More typically, patients who do not recover quickly from a coma progress to a vegetative state. Those in a vegetative state for one month are then referred to as being in a persistent vegetative state (PVS), and after a longer period (see Figure 4.2) are referred to as being in a permanent vegetative state. "Permanent" implies no chance of recovery.
Table 2.2 in Chapter 2 lists the criteria for the diagnosis of a persistent vegetative state. As Table 2.2 shows, patients in a PVS are unaware of themselves or their environment. They do not respond to stimuli, understand language, or have control of bowel and bladder functions. They are intermittently awake but are not conscious—a condition often referred to as "eyes open unconsciousness."
FIGURE 4.2 Flow chart of cerebral insult and coma
Some patients in a PVS may recover further to regain partial consciousness. This condition is called a minimally conscious state (MCS). Table 4.4 lists the criteria for a minimally conscious state. Partial consciousness (MCS) means that perception is severely altered, but the patient shows an awareness of self or the environment and exhibits behaviors such as following simple commands and smiling or crying at appropriate times. Some patients emerge from a MCS and some remain in a minimally conscious state permanently.
Another disorder of consciousness that rarely occurs after a coma is locked-in syndrome. The patient with locked-in syndrome has full consciousness, but all the voluntary muscles of the body are paralyzed except (usually) for those that control vertical eye movement and blinking. Persons with locked-in syndrome communicate primarily with eye or eyelid movements.
Treatment of PVS Patients
In "The Vegetative and Minimally Conscious States: Consensus-Based Criteria for Establishing Diagnosis and Prognosis" (Neurorehabilitation, vol. 19, no. 4, 2004), Joseph T. Giacino discusses implications for treatment of patients in both a vegetative and a minimally conscious state. He notes that early interventions should focus on maintaining the patient's physical health and preventing complications. Standard interventions include stretching exercises, skin care, nutritional supplementation, and pain management. In minimally conscious patients, functional communication systems and interaction should be established. If the patient does not improve and the criteria for permanence of the condition are met, decisions must be made concerning changes in the level of care and whether life-sustaining treatment should be withdrawn. At this time professionals having expertise in the evaluation and management of patients with disorders of consciousness should be consulted to determine an appropriate course of action.
TABLE 4.4
Criteria for a minimally conscious state (MCS)
To diagnose a minimally conscious state, limited but clearly discernible evidence of self- or environmental awareness must be demonstrated on a reproducible or sustained basis by one or more of the following behaviors
- Follows simple commands
- Gestural or verbal yes/no responses (regardless of accuracy)

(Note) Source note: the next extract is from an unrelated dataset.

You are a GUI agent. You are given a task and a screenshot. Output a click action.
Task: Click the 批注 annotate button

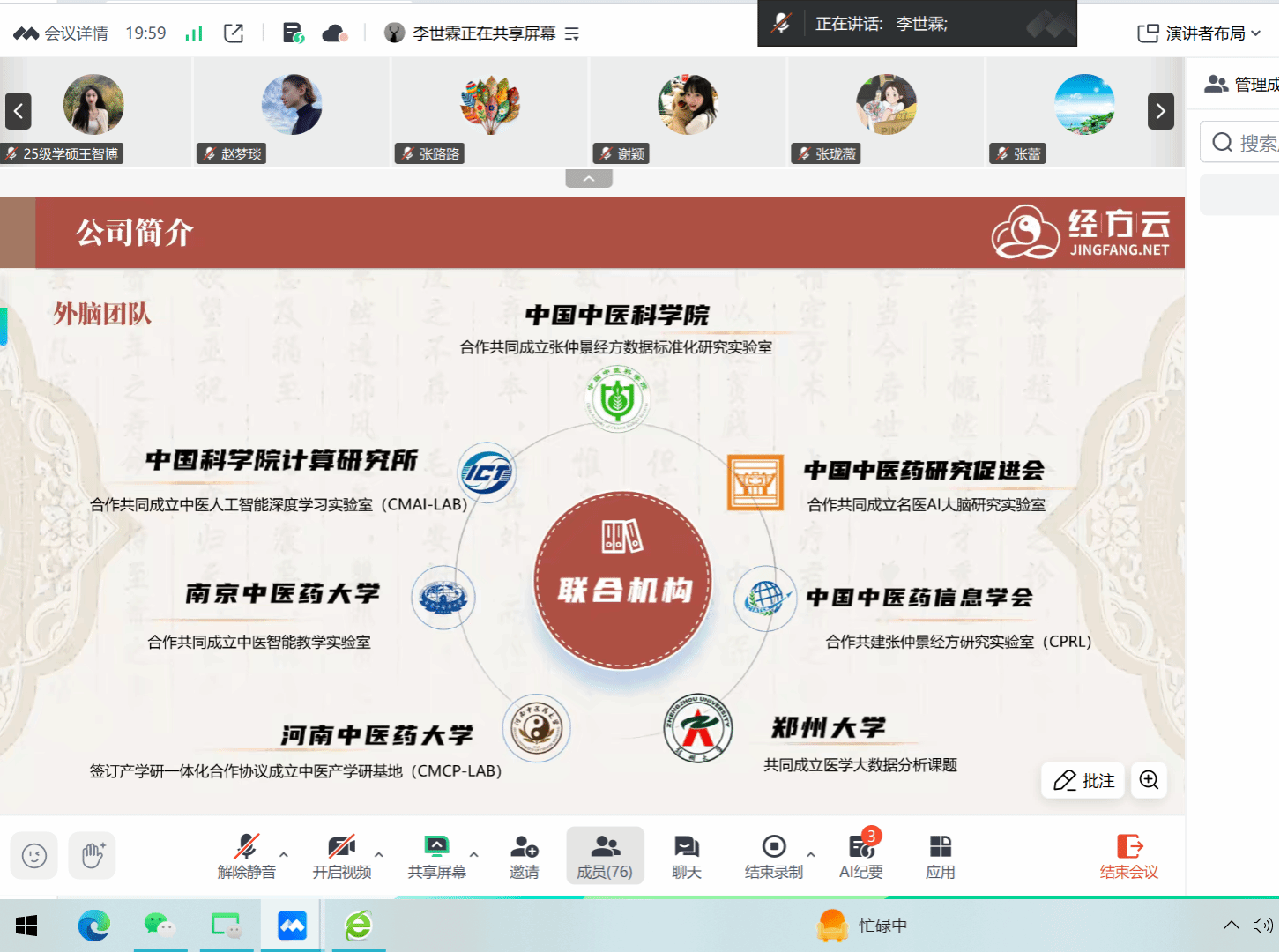pyautogui.click(x=1084, y=780)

- Intelligible verbalization
- Purposeful behavior, including movements or affective behaviors that occur in contingent relationship to relevant environmental stimuli and are not due to reflexive activity. Some examples of qualifying purposeful behavior are
Appropriate smiling or crying in response to the linguistic or visual content of emotional but not to neutral topics or stimuli
Vocalizations or gestures that occur in direct response to the linguistic content of questions
Reaching for objects that demonstrates a clear relationship between object location and direction of reach
Touching or holding objects in a manner that accommodates the size and shape of the object
Pursuit eye movement of sustained fixation that occurs in direct response to moving or salient stimuli
SOURCE: Eelco F.M. Wijdicks and Ronald E. Cranford, "Table 2. Criteria for a Minimally Conscious State," in "Clinical Diagnosis of Prolonged States of Impaired Consciousness in Adults," Mayo Clinic Proceedings, vol. 80, no. 8, August 2005
Chances of Recovery
Giacino summarizes the consensus opinion of the major professional organizations in neurorehabilitation and neurology concerning, among other things, the prognosis of patients in a vegetative state (VS). The article notes that the probability of recovery of consciousness from a vegetative state depends on the length of time a patient has been in this condition and whether it was brought on by traumatic injuries or by non-traumatic causes.
After three months in a vegetative state, the probability of recovering from a trauma-induced VS is approximately 35% and from a non-trauma-induced VS is 10%. Of the 35% who will recover from a trauma-induced VS, about 20% will still have severe disabilities at one year post-injury while the remaining 15% will have moderate to good outcomes.
Of those persons with trauma-induced VS who do not begin recovery by three months, 35% will die and the other 30% will remain in a VS at one year post-injury. Of those alive at six months, approximately 30% will die, 50% will remain in a VS, and 15% will recover consciousness by twelve months.
Of those people with non-trauma-induced VS who do not begin recovery by three months, approximately half will die during the next nine months and the other half will remain in a VS. No cases of recovery after six months in a non-trauma-induced VS have been documented.